▶ Dataset items:
[Start of Attachment]

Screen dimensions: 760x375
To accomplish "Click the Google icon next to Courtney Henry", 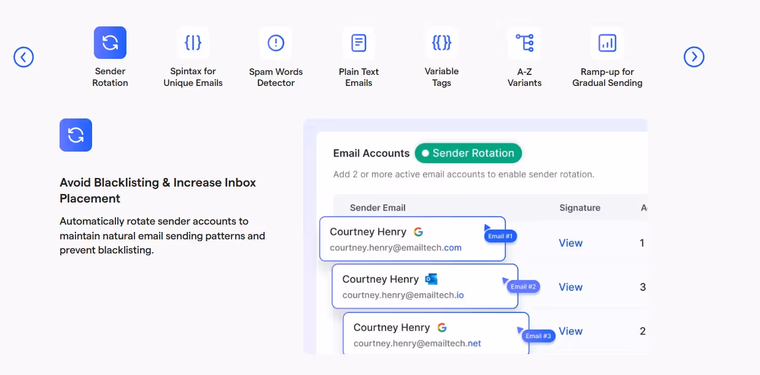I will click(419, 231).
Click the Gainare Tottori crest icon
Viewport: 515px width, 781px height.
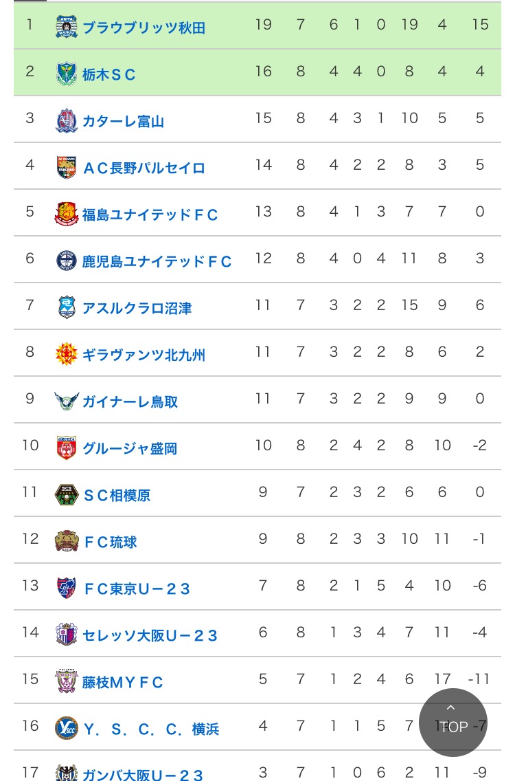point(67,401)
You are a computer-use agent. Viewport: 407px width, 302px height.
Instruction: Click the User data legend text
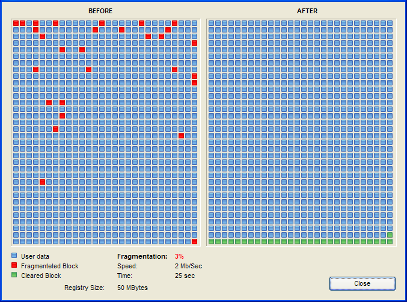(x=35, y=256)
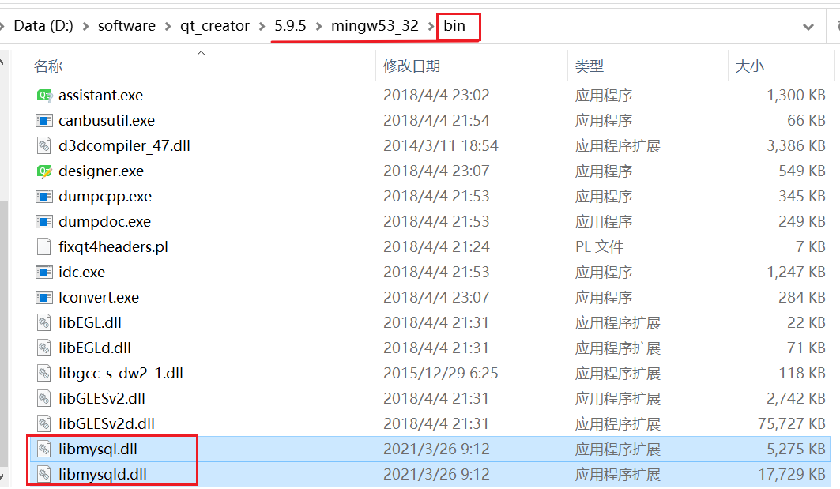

[End of Attachment]
[Start of Attachment]

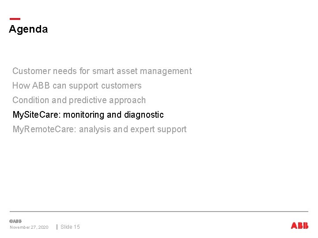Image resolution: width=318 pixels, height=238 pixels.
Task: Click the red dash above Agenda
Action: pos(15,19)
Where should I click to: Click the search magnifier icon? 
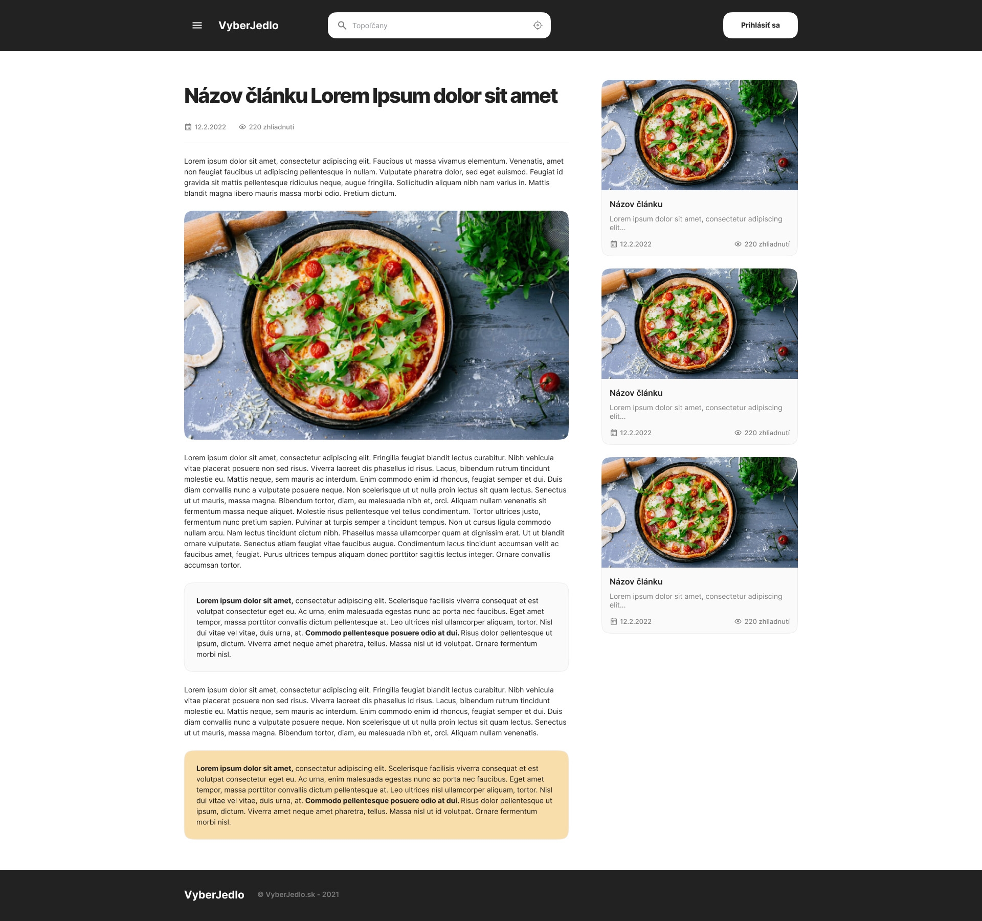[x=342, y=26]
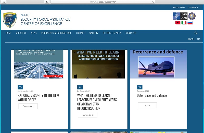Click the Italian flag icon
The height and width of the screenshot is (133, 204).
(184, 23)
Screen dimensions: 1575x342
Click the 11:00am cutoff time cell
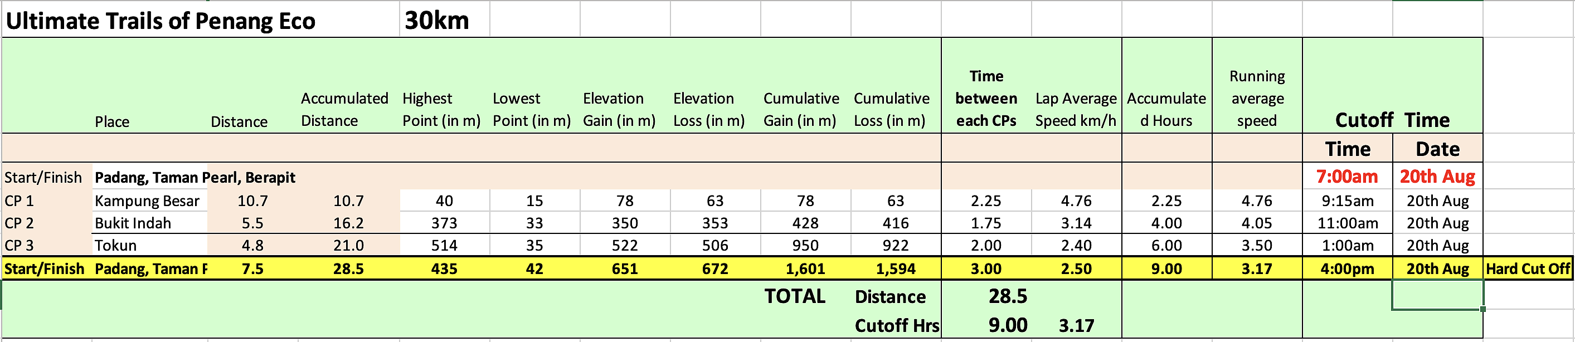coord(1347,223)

[End of Attachment]

▶ Task requirements: Which lines of the data include the word "dimensions"? Copy each one.

▶ Expected answer:
Screen dimensions: 760x375
Screen dimensions: 1575x342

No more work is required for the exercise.